News Release

Unique new scoring system can predict risk of death from cardiovascular disease

Peer-Reviewed Publication

BMJ

A score for predicting risk of death from cardiovascular disease in adults with raised blood pressure, based on individual patient data from randomised controlled trials BMJ Volume 323, pp 75-81

A unique new scoring system for assessing a patient's risk of death from cardiovascular disease is revealed in this week's BMJ. The score will help physicians determine a patient's need for drugs to reduce blood pressure (antihypertensive drugs) and other strategies for improving cardiovascular health.

The score is based on information from eight large trials of antihypertensive drugs, involving over 47,000 men and women across Europe and North America.
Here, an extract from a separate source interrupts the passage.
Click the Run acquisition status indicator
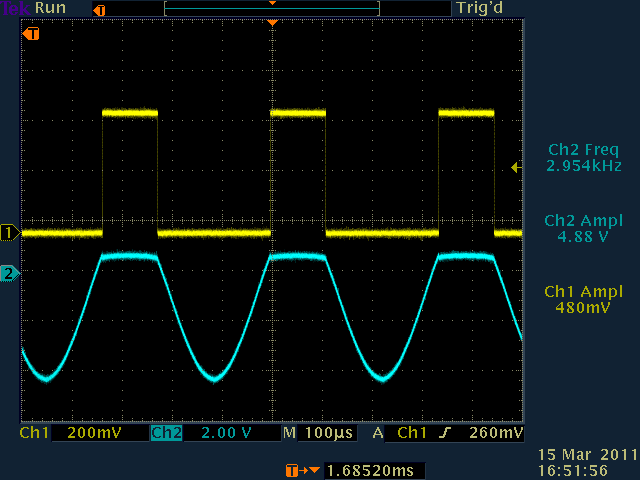This screenshot has width=640, height=480. tap(48, 8)
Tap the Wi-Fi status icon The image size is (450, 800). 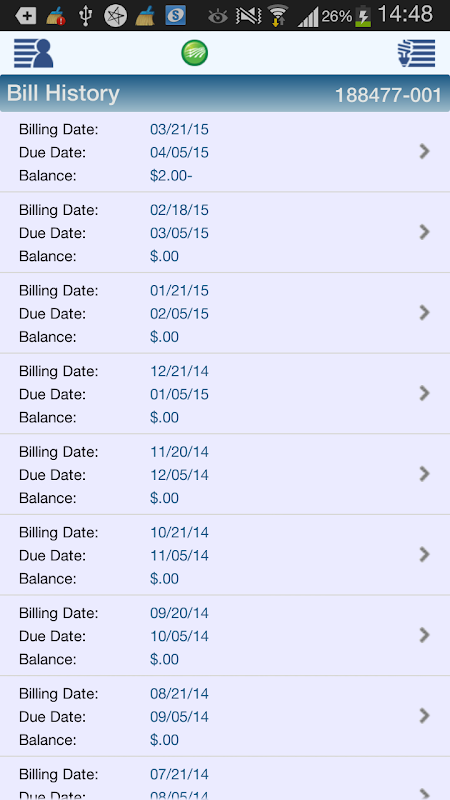pos(278,16)
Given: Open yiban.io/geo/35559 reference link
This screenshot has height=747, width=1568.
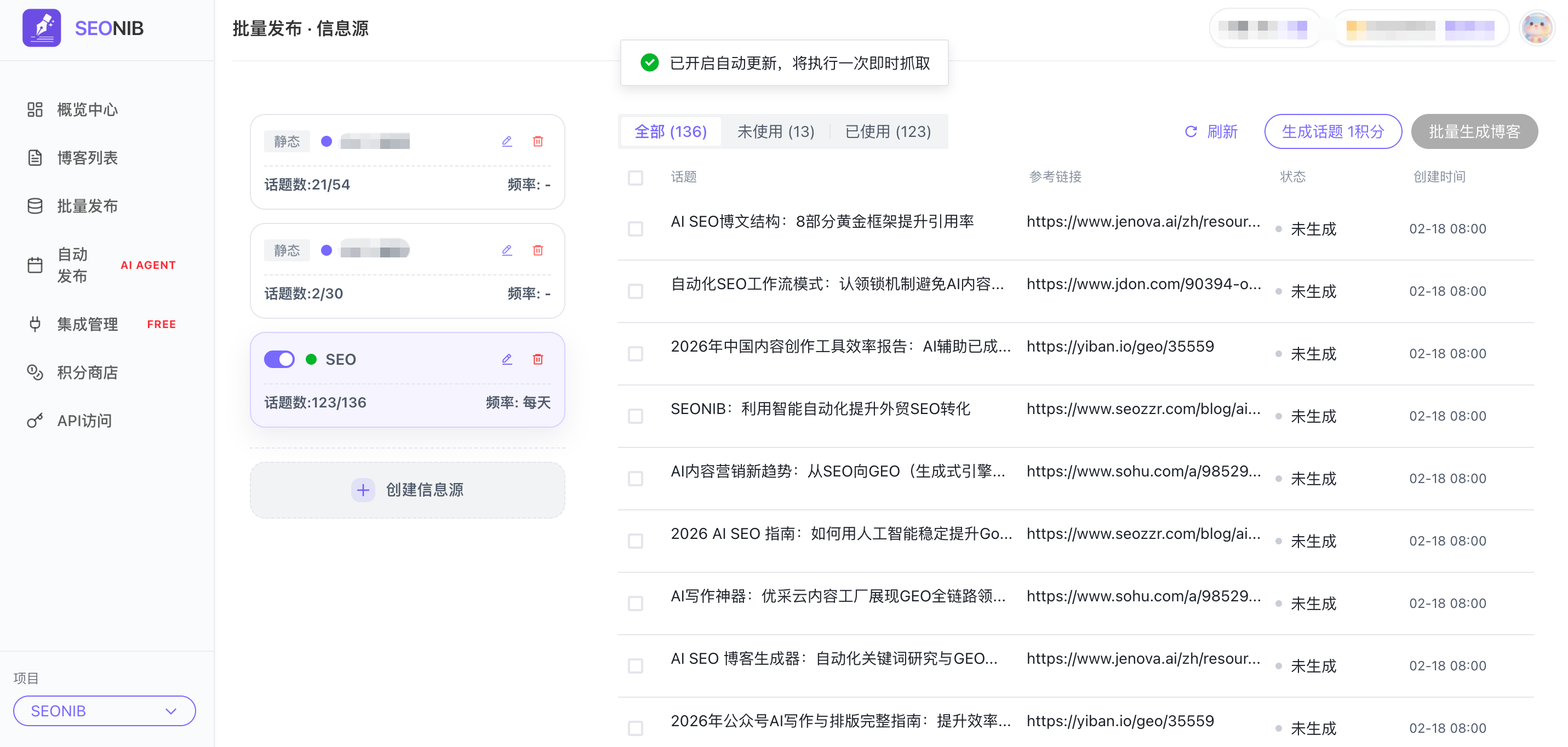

It uses 11 risk factors, including age, sex, systolic blood pressure and total cholesterol levels, smoking, and diabetes, to quantify an adult's risk of death from cardiovascular heart disease. Points are added for each factor according to its association with risk and patients can be classified simply as high or low risk compared with others of the same age and sex.

Age is a particularly strong risk factor - a woman aged 60-64 has 23 extra points compared with a woman aged 35-39. Sex is also important, with men having 12 extra points. Smoking attributed more in women and younger age groups. In women, cholesterol levels mattered less than in men, whereas diabetes had more of an effect.

As the score is based on a large group of patients in controlled trials of antihypertensive drugs, it has wide applicability in general practices and hypertension clinics, providing a simple means of quantifying a patient's risk of cardiovascular disease based on what should be routinely available information, conclude the authors.